OUR FINDINGS AND CONCLUSIONS
19. At the threshold, we would deal with legality of the order passed by the Divisional Commissioner deleting land admeasuring 8 Acres from Gat No. 8 of Jadhavwadi village. This order was passed on 7th October, 1985 i.e. before the declaration under Section 6 of the L. A. Act was published and record shows that the said deletion decision was taken by the Additional Commissioner inter-alia on the basis of the resolution passed by the petitioner committee and as per the recommendations of the State Government. The order passed by the Additional Commissioner was not published in the Government Gazette though the order was passed under Section 48(1) of the L. A. Act. In the case of "Stale of Madhya Pradesh and Ors. v. Vishnu Prasad Sharma and Ors., , the Supreme Court, while dealing with the powers of the State Government or the appropriate authority for deletion of property from acquisition held :-
"Section 48(1) thus gives power to Government to withdraw from the acquisition without cancelling the notifications under Sections 4 and 6 after notice under Section 9(1) has been issued and before possession is taken. This power can be exercised even after the Collector, has made the award under Section 11 but before he takes possession under Section 15. Section 48(2) provides for compensation in such a case. The argument that Section 48(1) is the only method in which the Government can withdraw from the acquisition has, therefore, no force because the Government can always cancel the notifications under Sections 4 and 6 by virtue of its powers under Section 21 of the General Clauses Act and this power can be exercised before the Government directs the Collector to take action under Section 7. Section 48(1) is a special provision for those cases where proceedings for acquisition have gone beyond the stage of the issue of notice under Section 9(1) and it provides for payment of compensation under Section 48(2) read with Section 48(3)."
From the said decision it is clear that the State Government has powers to withdraw from the acquisition by invoking Section 21 of the General Clauses Act in cases where the acquisitions have not come to a stage of issuing notice under Section 9 of the L. A. Act and at any time after the notification under Section 4 or declaration under Section 6 of the L. A. Act has been issued. There is no dispute that the State Government's powers of withdrawal from the acquisition were, at the relevant time, delegated to the Divisional Commissioner, and the Divisional Commissioner has passed the order dated 7th October, 1985 in respect of the land admeasuring 8 Acres from Gat No. 8. This decision, therefore, does not suffer from any infirmities in law and it is too late for the State Government or any of the applicants praying for deletion
under Section 48(1) of the L. A. Act to rely upon the order of deletion dated 7th October, 1985 in support of their cases. Even if the petitioner committee had initiated the proposal, we cannot presume that the Additional Divisional Commissioner passed the order on 7th October, 1985 without application of his mind and it is an order by exercising the delegated powers by the State Government.
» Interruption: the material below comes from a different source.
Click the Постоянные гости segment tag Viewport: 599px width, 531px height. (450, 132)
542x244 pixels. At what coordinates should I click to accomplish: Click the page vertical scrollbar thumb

Even the State Government is estopped from pointing a finger against the petitioner committee in respect of this deletion and in support of its decision which is impugned in this petition.
20. It is well established that the decision to withdraw from the acquisition by invoking powers under Section 48(1) of the L. A. Act is justiciable and the reasons given in support of such decision are subject to judicial review by this Court under Article 226 of the Constitution. In aid of this view, we may usefully refer to the law laid down by the Supreme Court in the case of "Amamath Ashram Trust Society and Anr. v. Governor of Uttar Pradesh and Ors.", AIR 1998 SC 477, and more particularly the following observations :
"Thus, the decision of the Government to withdraw from acquisition was based upon misconception of the correct legal position. Such a decision has to be regarded as arbitrary and not bonafide. Particularly in a case where as a result of a decision taken by the Government other party is likely to be prejudicially affected, Government has to exercise its power bona fide and not arbitrarily. Even though Section 48 of the Act confers upon the State wide discretion it does not permit it to act in an arbitrary manner. Though the State cannot be compelled to acquire land compulsorily for a company, its decision to withdraw from the acquisition can be challenged on the ground that power has been exercised mala fide or in an arbitrary manner. Therefore, we cannot accept the submission of the learned counsel for the State that the discretion of the State Government in this behalf is absolute and not justiciable at all."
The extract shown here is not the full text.